Introduction
In this blog, I will demonstrate how to use the random forest model to
predict the species of iris flowers in the popular ‘Iris’ dataset.
Random forest is a machine learning algorithm that constructs multiple
decision trees and combines their outputs to improve accuracy and reduce
overfitting.
Load Packages
We will use the randomForest and caret packages to demonstrate random
forest.
#install.packages("randomForest")
library(randomForest)
library(caret)
Load Data
The data consists of 150 rows/observations and five variables.
The five variables are:
data(iris) #load data
str(iris) #structure of data
## 'data.frame': 150 obs. of 5 variables:
## $ Sepal.Length: num 5.1 4.9 4.7 4.6 5 5.4 4.6 5 4.4 4.9 ...
## $ Sepal.Width : num 3.5 3 3.2 3.1 3.6 3.9 3.4 3.4 2.9 3.1 ...
## $ Petal.Length: num 1.4 1.4 1.3 1.5 1.4 1.7 1.4 1.5 1.4 1.5 ...
## $ Petal.Width : num 0.2 0.2 0.2 0.2 0.2 0.4 0.3 0.2 0.2 0.1 ...
## $ Species : Factor w/ 3 levels "setosa","versicolor",..: 1 1 1 1 1 1 1 1 1 1 ...
head(iris) #first six rows
Split into Test and Train
The goal of this analysis, as previously stated, is to predict the iris
species based on sepal length, sepal width, petal length, and petal
width using random forest modeling. Splitting the dataset into training
and testing sets allows us to train the model on known data and evaluate
it’s performance on the unseen test data. This helps us determine how
well the model predict species on new data.

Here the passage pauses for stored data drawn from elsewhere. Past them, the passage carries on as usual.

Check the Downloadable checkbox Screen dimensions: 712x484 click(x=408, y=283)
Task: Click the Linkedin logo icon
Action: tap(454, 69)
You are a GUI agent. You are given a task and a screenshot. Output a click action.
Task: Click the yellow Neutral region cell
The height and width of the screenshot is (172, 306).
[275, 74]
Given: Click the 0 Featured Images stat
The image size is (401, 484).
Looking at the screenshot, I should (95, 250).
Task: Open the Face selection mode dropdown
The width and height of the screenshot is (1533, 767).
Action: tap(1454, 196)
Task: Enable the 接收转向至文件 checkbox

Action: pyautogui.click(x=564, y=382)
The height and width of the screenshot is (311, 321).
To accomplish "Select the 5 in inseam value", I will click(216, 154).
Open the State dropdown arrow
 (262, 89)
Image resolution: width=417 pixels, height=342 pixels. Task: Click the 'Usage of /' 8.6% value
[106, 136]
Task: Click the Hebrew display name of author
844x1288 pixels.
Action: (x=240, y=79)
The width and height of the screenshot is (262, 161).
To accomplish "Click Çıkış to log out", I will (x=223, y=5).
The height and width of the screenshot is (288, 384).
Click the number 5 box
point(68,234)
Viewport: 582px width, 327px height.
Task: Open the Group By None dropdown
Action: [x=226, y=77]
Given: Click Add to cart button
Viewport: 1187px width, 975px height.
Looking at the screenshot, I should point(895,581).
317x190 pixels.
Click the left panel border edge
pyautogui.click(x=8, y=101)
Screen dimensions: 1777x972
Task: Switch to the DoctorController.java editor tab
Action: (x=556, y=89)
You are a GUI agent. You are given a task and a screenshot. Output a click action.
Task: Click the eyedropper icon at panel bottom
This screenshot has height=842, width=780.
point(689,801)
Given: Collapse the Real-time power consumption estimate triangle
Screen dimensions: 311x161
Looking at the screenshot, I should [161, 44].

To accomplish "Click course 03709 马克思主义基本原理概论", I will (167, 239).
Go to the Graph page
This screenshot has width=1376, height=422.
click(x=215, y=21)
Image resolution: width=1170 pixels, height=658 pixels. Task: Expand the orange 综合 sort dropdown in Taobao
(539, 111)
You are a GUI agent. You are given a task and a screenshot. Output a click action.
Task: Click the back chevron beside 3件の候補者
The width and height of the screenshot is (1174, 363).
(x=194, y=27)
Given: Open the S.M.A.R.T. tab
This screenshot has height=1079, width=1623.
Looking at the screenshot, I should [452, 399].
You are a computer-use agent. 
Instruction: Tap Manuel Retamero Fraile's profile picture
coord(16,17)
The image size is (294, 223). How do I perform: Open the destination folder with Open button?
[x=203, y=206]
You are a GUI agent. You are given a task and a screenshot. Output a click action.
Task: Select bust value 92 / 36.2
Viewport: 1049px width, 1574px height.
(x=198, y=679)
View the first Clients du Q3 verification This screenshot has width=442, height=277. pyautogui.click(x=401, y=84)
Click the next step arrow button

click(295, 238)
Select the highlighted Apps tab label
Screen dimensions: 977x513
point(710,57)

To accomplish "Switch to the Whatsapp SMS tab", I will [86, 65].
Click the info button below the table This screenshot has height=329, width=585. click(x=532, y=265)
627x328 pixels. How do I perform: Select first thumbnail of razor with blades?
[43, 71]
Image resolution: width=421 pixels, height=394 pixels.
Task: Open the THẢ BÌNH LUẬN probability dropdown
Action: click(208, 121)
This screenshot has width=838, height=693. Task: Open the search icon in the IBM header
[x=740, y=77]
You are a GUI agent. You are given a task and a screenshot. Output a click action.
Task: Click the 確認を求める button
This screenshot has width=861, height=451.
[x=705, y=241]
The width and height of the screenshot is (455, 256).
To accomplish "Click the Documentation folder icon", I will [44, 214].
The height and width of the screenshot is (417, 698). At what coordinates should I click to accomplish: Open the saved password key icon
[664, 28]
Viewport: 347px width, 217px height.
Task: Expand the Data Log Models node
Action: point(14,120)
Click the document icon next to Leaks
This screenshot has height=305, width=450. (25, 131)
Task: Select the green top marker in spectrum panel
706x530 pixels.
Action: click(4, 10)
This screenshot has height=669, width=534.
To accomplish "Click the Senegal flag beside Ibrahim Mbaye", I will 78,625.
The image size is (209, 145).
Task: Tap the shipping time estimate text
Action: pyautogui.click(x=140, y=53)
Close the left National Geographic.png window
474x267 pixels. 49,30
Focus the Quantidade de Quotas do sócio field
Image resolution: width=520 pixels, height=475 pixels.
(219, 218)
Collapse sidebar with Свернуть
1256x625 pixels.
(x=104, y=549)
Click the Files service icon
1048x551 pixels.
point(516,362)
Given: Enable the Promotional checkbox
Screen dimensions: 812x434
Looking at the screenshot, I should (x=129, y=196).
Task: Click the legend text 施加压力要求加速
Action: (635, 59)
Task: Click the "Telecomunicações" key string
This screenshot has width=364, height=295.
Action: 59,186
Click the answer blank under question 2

The below code splits the dataset into train-test partitions in a 80(train):20(test) ratio. The 80:20 ratio is commonly employed in machine learning models.
set.seed(123)
train_index <- createDataPartition(iris$Species, p = 0.8, list = FALSE)
train_data <- iris[train_index, ]
test_data <- iris[-train_index, ]
Build and Train the Model
Below the model is built with species defined as the dependent variable
and all other four variables as the independent variables. The code
‘ntree = 100’ sets the number of decisions trees produced to 100. The
larger the number of decision trees tends to align with greater model
accuracy. The code ‘mtry = 2’ denotes the number of variables that are
randomly selected splitting at each node in the 100 decision trees. The
code ‘mtry’ is set to 2 because, in classification models, the number of
variables considered for splitting at each node is typically chosen as
the square root of the total number of variables.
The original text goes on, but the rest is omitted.